Hairy Fairy Cup by Noah Siegel, at Devil’s Hopyard State Park

About 38 miles (61 kilometers) northwest from here is a town called Moodus. The Native Americans called the area “morehemoodus,” or “place of noises.” The noises come from the earth, fault lines running under the community. Modern citizens refer to them as Moodus Noises. With the disaster in Japan on my mind I took more note than usual when news reports came in on Thursday that Moodus had experienced a little 1.3 magnitude earthquake Wednesday night at 8:42 p.m.

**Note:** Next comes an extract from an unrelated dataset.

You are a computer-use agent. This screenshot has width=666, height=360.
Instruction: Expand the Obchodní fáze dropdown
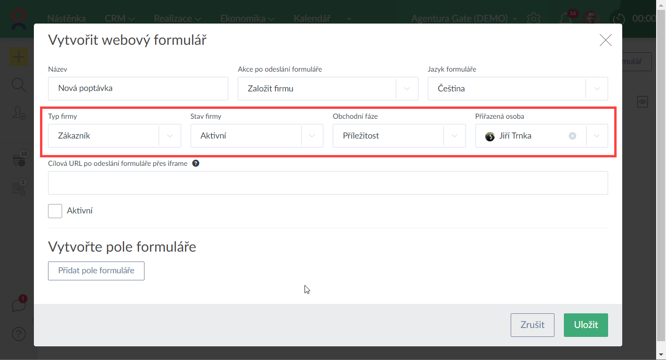[454, 136]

The epicenter was close to Devil’s Hopyard State Park.

We didn’t notice it here, and it caused no damage, but in Moodus they heard a loud bang and felt some movement, causing residents to call the police department and the police to drive around looking for what they feared might be an explosion. At 11:00 p.m. the U.S. Geological Survey called to tell them of the quake and the search was called off.

I’ve never felt an earthquake before and started to wonder about the local geological history of Connecticut. It turns out that on May 16, 1791 Connecticut experienced what they believe was about a 7.0 quake in the same area. “The stone walls were thrown down, chimneys were untopped, doors which were latched were thrown open, and a fissure in the ground of several rods in extent was afterwards discovered,” an observer said. It caused damage across southern Connecticut and it could be felt as far as Boston and New York. There were more than a hundred aftershocks overnight. It was the largest known earthquake in Connecticut’s history.

Apparently there was a 5.0 earthquake in southern Connecticut on November 3, 1968, but being an eleven year old in northern Connecticut at that time, I missed that one, too. Not that I necessarily want to experience an earthquake! When we lived in Greece in the early 1970s I felt there was a good chance of having one while we were there. And there was a little one my parents felt in Athens, but Beverly and I were away on a school field trip.

And happily imbibing, as I recall! As far as I know, children of all ages were allowed alcoholic beverages in Greece at that time. My parents actually told us not to drink the water as there was a meningitis outbreak in the area. We were instructed to drink only the wine. There were a few overly tipsy evenings on that field trip, this being a wild treat for the American students in our school… The European students were not sure what all our excitement was about. 🙂

This was one of those experiences that had an effect on my opinions about having an age of majority for alcohol. If you grow up drinking wine with your family it loses its fascination and thrill and all sense of novelty.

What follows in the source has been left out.